Data for this exercise START

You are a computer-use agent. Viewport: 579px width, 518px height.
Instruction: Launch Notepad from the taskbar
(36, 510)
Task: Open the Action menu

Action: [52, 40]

Data for this exercise END
Data for this exercise START

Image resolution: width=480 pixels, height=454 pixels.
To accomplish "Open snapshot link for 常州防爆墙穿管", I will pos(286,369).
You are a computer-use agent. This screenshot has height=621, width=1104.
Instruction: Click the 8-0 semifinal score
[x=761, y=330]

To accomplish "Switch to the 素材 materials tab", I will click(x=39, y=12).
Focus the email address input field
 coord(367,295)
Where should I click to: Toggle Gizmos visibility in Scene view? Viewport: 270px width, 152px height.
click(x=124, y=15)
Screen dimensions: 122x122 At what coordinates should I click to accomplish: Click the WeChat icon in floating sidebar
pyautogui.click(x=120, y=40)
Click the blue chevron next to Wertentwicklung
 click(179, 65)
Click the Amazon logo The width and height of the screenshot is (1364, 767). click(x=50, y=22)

Data for this exercise END

Write out each line above that contains the word "agent".

Result below ::
You are a computer-use agent. Viewport: 579px width, 518px height.
You are a computer-use agent. This screenshot has height=621, width=1104.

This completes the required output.